Over fitting in scipy non linear curve fit

3
votes

I have a model equation let's call it eq_m:

eq_m

that I know my dataset follows, I am trying to fit my data to eq_m so that I can use the fitted parameters to predict new data.

However this eq_m is non linear hence I used scipy's curve_fit to get the lambda, mu, sigma parameter values, using the following snippet:

opt_parms, parm_cov = o.curve_fit(eq_m, x, y,maxfev=50000)
lamb , mu, sigm = opt_parms

I run this model on various groups of data which are all supposed to follow this model, and 55/60 give me great results however the 5 remaining groups are highly over fitted and have predicted parameters with high positive values. Is there a way I can regularize the curve fit and penalize high magnitude parameter values using scipy/numpy or scikit-learn?

My supervisor suggested to use conjugate priors but I have no idea how to do that here.

Can anyone please help me with this? If I have to provide a guess to solve this problem can someone please also tell me how to calculate these guesses?

1
pythonscipyscikit-learncurve-fittingnon-linear-regression

1 Answers

7
votes

curve_fit does not support regularization. It always uses a least squares cost function. In order to regularize the fit you need to write a custom cost function that you minimize with scipy.optimize.minimize.

Let's first translate the curve fitting into a minimization problem:

def eq_m(x, lamb, mu, sigm):  # assumed signature of eq_m
    pass

def cost(params):  # simply use globally defined x and y
    lamb, mu, sigm = params
    model = eq_m(x, lamb, mu, sigm)
    return np.mean((model - y)**2)  # quadratic cost function

p0 = [1, 0, 1]  # initial guess for lambda, mu, and sigma
res = o.minimize(cost, p0)
print(res)  # see if minimization succeeded.
lamb, mu, sigm = res.x

This will hopefully give you similar results as curve_fit. (If this is not the case it's time to start debugging.)
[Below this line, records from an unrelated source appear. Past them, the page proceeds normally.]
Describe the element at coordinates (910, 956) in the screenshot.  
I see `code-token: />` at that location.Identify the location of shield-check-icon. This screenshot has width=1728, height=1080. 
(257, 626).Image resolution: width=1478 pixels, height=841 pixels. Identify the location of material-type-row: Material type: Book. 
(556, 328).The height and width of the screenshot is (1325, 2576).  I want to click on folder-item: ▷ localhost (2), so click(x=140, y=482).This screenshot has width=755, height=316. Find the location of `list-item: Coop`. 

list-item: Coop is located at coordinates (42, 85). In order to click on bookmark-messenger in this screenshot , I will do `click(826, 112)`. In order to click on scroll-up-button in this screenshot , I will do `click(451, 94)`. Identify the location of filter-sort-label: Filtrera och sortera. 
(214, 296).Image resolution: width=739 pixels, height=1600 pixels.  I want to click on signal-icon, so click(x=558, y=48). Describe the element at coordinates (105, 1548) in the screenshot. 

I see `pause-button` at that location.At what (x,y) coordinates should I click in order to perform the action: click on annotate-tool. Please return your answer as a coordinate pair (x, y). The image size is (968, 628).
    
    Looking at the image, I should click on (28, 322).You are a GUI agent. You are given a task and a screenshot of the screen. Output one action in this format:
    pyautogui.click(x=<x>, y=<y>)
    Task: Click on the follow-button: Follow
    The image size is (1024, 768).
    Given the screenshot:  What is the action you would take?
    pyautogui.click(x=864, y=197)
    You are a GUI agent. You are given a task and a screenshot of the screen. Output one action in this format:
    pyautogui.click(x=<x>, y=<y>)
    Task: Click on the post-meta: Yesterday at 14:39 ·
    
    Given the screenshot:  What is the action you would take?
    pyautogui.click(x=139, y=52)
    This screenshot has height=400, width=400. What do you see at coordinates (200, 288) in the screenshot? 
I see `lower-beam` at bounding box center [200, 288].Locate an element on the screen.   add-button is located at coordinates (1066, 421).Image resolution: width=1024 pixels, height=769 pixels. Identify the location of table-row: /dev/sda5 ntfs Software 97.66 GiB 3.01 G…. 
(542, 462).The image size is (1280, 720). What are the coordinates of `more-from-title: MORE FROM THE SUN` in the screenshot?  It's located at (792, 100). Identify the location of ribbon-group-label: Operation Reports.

Now we can play with the cost function to implement regularization:

def cost(params):
    lamb, mu, sigm = params
    model = eq_m(x, lamb, mu, sigm)
    reg = lamb**2 + mu**2 + sigm**2  # very simple: higher parameters -> higher cost
    regweight = 1.0  # determines relative importance of regularization vs goodness of fit
    return np.mean((model - y)**2)  + reg * regweight

There is no strict need to penalize the parameters quadratically. Basically you can do anything, just make sure that large parameters increase the cost. Results will vary :-)

All this is a very ad-hoc approach that a lacks a rigorous theoretical basis. The supervisor's suggestion to use conjugate priors sounds like they expect you to use Bayesian estimation techniques. Although certain priors can be considered equivalent to Regularization, the approach is altogether different and can be mathematically rather involved. Instead of a cost function you would need to define a likelihood function, define priors on the parameters, and combine them using Bayes' rule to get the posterior likelihood, which you finally maximize.